First, Wu recommended $495,000 for masonry and window restoration of 951 Boylston St. the Boston Architectural College flagship building in the Back Bay.
Another $100,000 would go to the roof replacement of the five-story storefront building that is home to the Community Church.
Wu then recommended $100,000 for the Huntington Theatre to restore and repair character-defining elements of the 1924 theater entrance, including doors, balconies, balustrades and masonry.
Finally, the Mayor recorded $300,000 for the South End Historical Society-Francis Dane
to repair, and restore cast-iron ornament, brownstone masonry, and an oriel bay window at the 1858 South End Historical Society headquarters building.
“With appreciation to the CPA staff, the Boston CPC is pleased to recommend 52 projects to Mayor Wu for funding consideration by the City Council under the leadership of Michael Flaherty, Council Committee Chair,” said Felicia Jacques, Chair of Community Preservation Committee. “This recommendation fully commits over 50% of funds to housing with the remaining funds supporting 42 historic preservation and open space projects. These projects address a variety of uses and a bounty of worthy community projects spanning the city in virtually every neighborhood.”
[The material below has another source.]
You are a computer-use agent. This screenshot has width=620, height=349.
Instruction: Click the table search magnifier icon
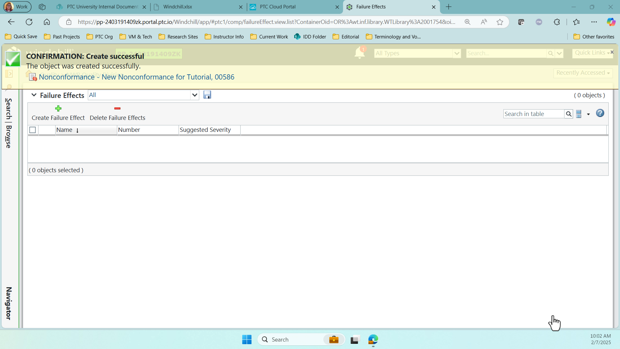coord(569,114)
The CPA’s Community Preservation Fund was created following voters’ passage and adoption of the Community Preservation Act in November 2016. It is funded by a 1 percent property tax-based surcharge on residential and business property tax bills, which took effect in July 2017, and an annual state funding from the Massachusetts Community Preservation Trust Fund. The Mayor and Community Preservation Committee recommend funding use and the City Council must vote to approve.